Four months ago, the Angkor Panorama Museum opened his doors in Siem Reap, Cambodia. The Museum is an homage to the capital of Khmer Empire, one of the greatest cities in the world between the ninth and 16th century. During one year, 63 artists worked to shape the central piece of the Museum, a 360-degree painted fresco who covers an area the size of nearly a basketball courts. Over 45,000 figures populate this cyclorama, a depiction of 12th-century Angkorian history.
This ambitious centrepiece echoes the panoramic paintings at the Victorious Fatherland Liberation War Museum in Pyongyang minus the North Korean propaganda. Originally from Pyongyang, the tour guide explains that a “merited artist” from Mansudae, North Korea’s biggest art studio in Pyongyang, is responsible for the central piece, but it took 63 artists for almost two years to complete it.
The surprising fact about this museum is, the money, the concept, the design and the artists, came not from Cambodia but North Korea, from a studio named Mansudae, the largest art studio in North Korea.
The two states have historically maintained strong ties since decades but during the last ten years, Cambodia became closer to South Korea, who is now the second investor in the country.

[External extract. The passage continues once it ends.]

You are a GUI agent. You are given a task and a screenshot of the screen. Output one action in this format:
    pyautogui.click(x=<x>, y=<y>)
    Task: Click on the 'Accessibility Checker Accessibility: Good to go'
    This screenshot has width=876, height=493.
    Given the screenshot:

Pyongyang seeks to identify new sources of liquidity abroad. These last years, monuments and sculptures made by Mansudae artists have popped up in Africa, the Middle East, Southeast Asia and even Germany…
That type of operation brings to North Korea cash bypassing the established international economic sanctions in response to its nuclear tests ” analyzes Greg Scarlatoiu, chairman of the Committee for Human Rights in North Korea. According to him, outside activities would allow to the dictatorship to cash 120 to 230 million dollars every year.